The requirement \(\frac{\partial l(p)}{\partial p} = 0\) yields \(\frac{s}{p} - \frac{r}{1-p}=0\) and hence \(\hat{p}=s/n\), which is the fraction of successes given n trials.

Minimum Variance Bound#

Information#

We introduce here the concept of information following Fisher’s definition. Any information definition should fulfil the following criteria:

  • the information should increase if we make more observations - add more data

  • data, which are irrelevant to the estimation of the parameters we wish to estimate or to the hypothesis we wish to test, should contain no information

  • the precision of the estimation should be greater if we have more information

The Fisher information (information for short in the following) on a parameter \(\theta\) given by a data set \(\{\vec{x}\}\) of the random variable \(x\) is defined as the expectation value:

\[ I_{\vec{x}}(\theta) = \langle\left( \frac{\partial \ln L(\vec{x};\theta)}{\partial \theta} \right)^2 \rangle= \]
\[= \langle\left( \frac{\partial l}{ \partial \theta } \right)^2 \rangle= \int \left( \frac{\partial \ln L(\vec{x};\theta)}{\partial \theta} \right)^2 L(\vec{x}; \theta) d\vec{x} \]

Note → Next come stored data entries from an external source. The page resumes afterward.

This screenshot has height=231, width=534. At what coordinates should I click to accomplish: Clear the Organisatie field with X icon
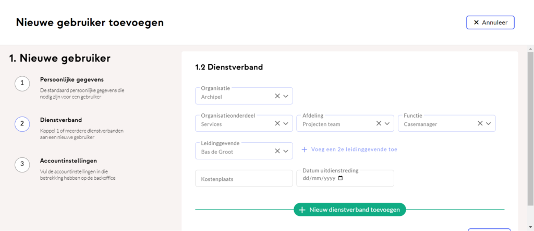[277, 96]
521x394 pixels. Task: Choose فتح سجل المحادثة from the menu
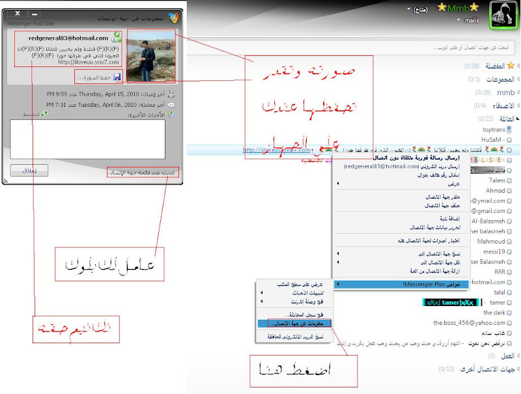tap(296, 315)
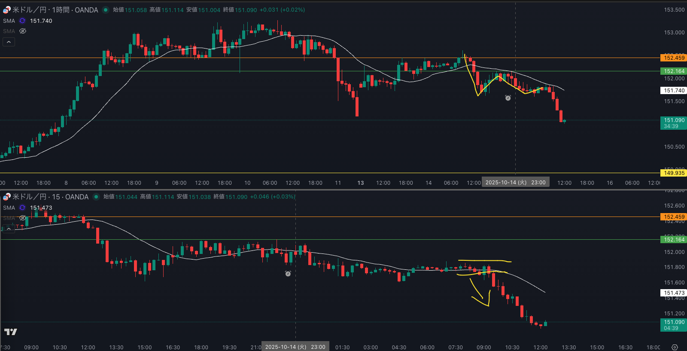Click the 2025-10-14 23:00 time marker on upper axis
The image size is (687, 351).
[x=515, y=183]
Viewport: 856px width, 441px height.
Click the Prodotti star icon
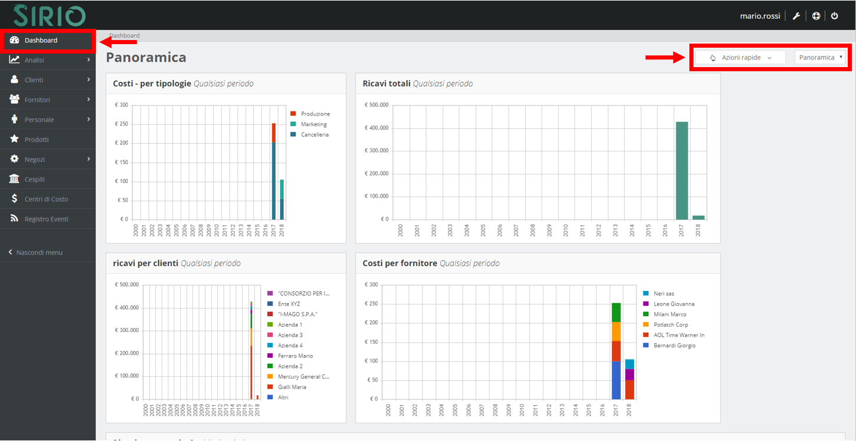(x=35, y=139)
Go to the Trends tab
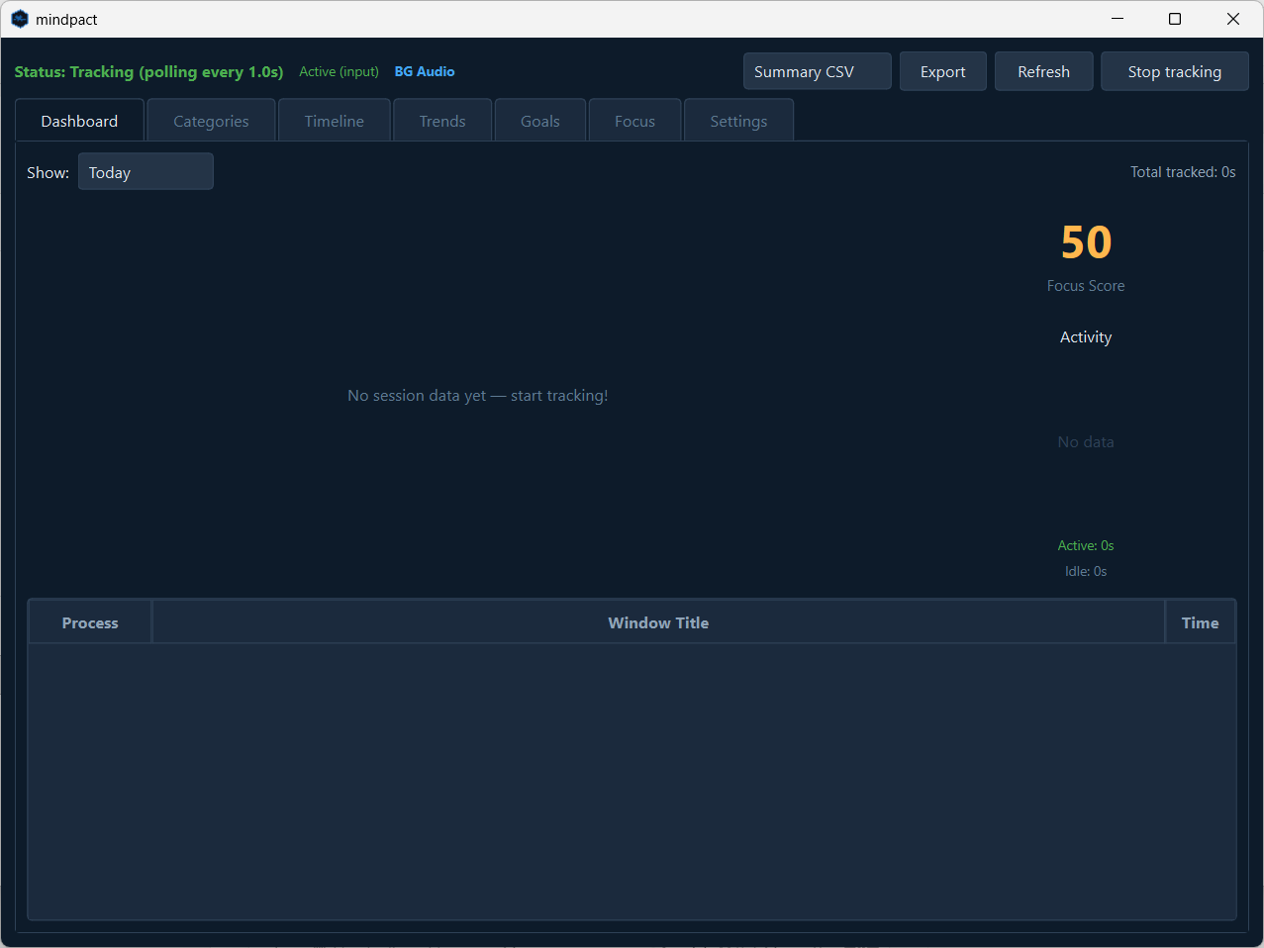The height and width of the screenshot is (948, 1264). [441, 121]
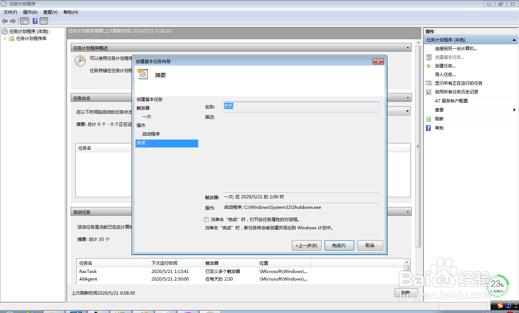
Task: Open the 操作(A) menu
Action: (30, 12)
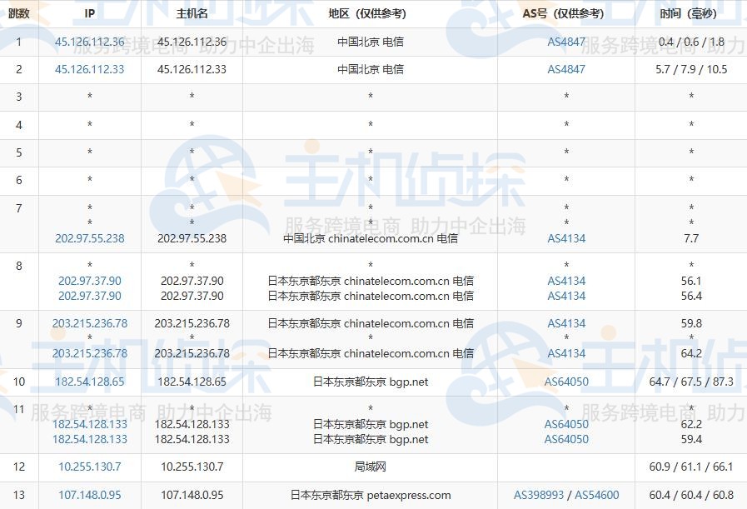Select the IP column header
This screenshot has height=509, width=747.
88,13
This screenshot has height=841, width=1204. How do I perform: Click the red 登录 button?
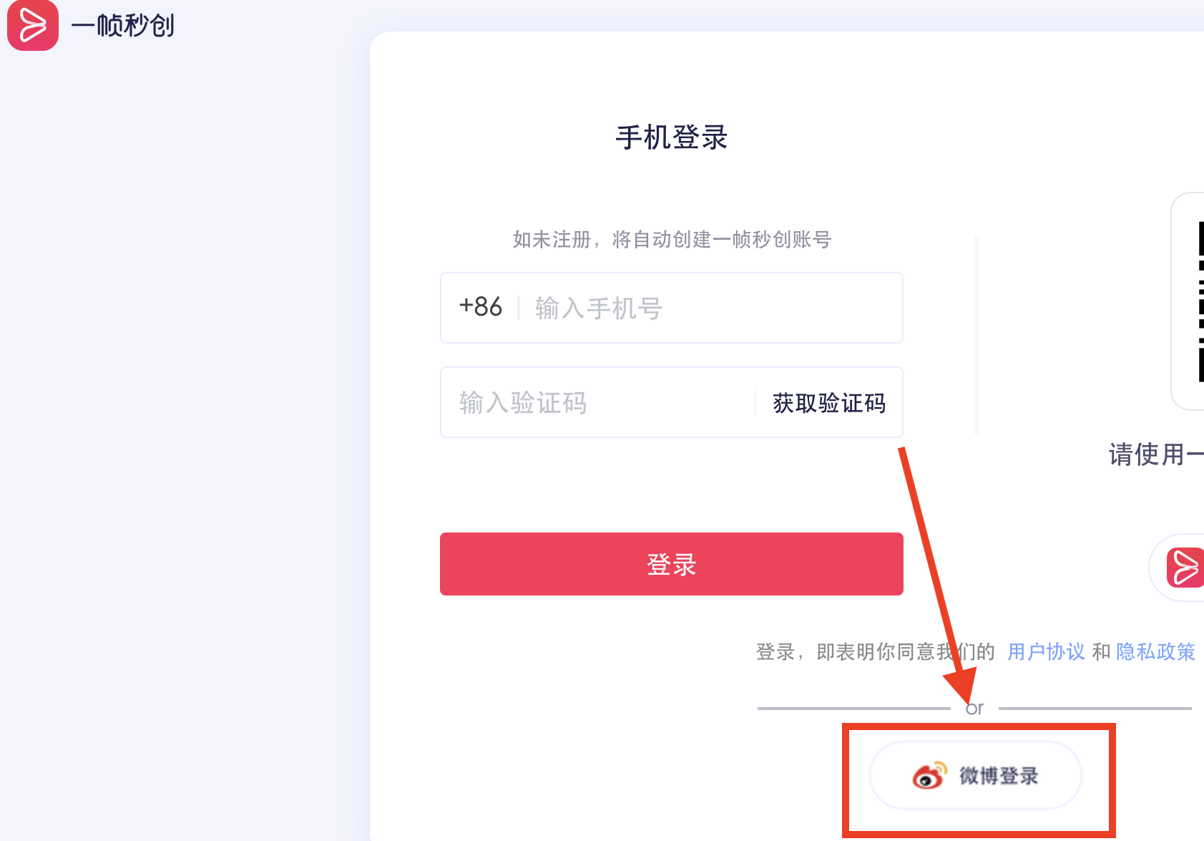pyautogui.click(x=672, y=564)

To have a more compact notation we define the score of one measurement as the random variable:

\[ S_1 = \frac{\partial}{\partial \theta}\ln f(x;\theta) \]

The score of a sample is the sum of the score of each measurement:

\[ S(\vec{x},\theta) = \sum_{i=1}^{n} S_1(x_i;\theta) \]

and it is equal to the derivative of the log-likelihood w.r.t to the parameter of interest:

\[ S(\vec{x},\theta) = \frac{\partial \ln L(\vec{x},\theta)}{\partial \theta} \]

So the definition of the information of the sample \(\vec{x}\) on the parameter \(\theta\), can be rewritten as the expectation value of the square of the score:

\[ I_{\vec{x}}(\theta) = \langle S^2(\vec{x};\theta) \rangle \]

If \(\ln L(\vec{x},\theta)\) is twice differentiable w.r.t. \(\theta\), then the Fisher information can be rewritten as:

\[ I_{\vec{x}}(\theta) = \langle\; \left( \frac{\partial}{\partial \theta} \ln L \right)^2 \;\rangle = -\langle\; \frac{\partial^2}{\partial \theta^2} \ln L \;\rangle \]

Proof:

\[\frac{\partial^2}{\partial\theta^2}\ln L = \frac{\partial}{\partial\theta}\left( \frac{1}{L} \frac{\partial L}{\partial \theta} \right) = \frac{-(\partial L / \partial \theta )^2}{L^2} + \frac{1}{L}\frac{\partial^2 L}{\partial\theta^2} \]
\[ -\langle\frac{\partial^2 \ln L}{\partial\theta^2}\rangle= \langle\left(\frac{\partial L / \partial \theta }{L} \right)^2\rangle- \langle\frac{ \partial^2 L / \partial\theta^2}{L} \rangle= \langle\left(\frac{\partial \ln L}{\partial \theta}\right)^2 \rangle- \int \left( \frac{\partial^2 L }{\partial \theta^2} \right) \frac{1}{L} L dx = \]
\[ \langle\left(\frac{\partial \ln L}{\partial \theta}\right)^2 \rangle= I_{\vec{x}} (\theta) \]

the last is because \(\int \left( \frac{\partial^2 L }{\partial \theta^2} \right) \frac{1}{L} L dx = \frac{\partial^2}{\partial \theta^2} \int L dx = \frac{\partial^2}{\partial \theta^2} 1 = 0\).

With these definitions we can check that the Fisher information fulfils the requirements shown above.

\(\rightarrow 1)\) The information should increase if we make more observations. For n measurements:

\[ I(\theta) = \langle\left( \sum_{i=1}^n S_1 (x_i ; \theta \right)^2 \rangle \]
\[ I(\theta) = \langle\left( \sum_{i=1}^n S_1(x_i; \theta) \right)^2\rangle = V\left( \sum_{i=1}^n S_1(x_i; \theta) \right) + \langle\sum_{i=1}^n S_1(x_i; \theta) \rangle^2 \]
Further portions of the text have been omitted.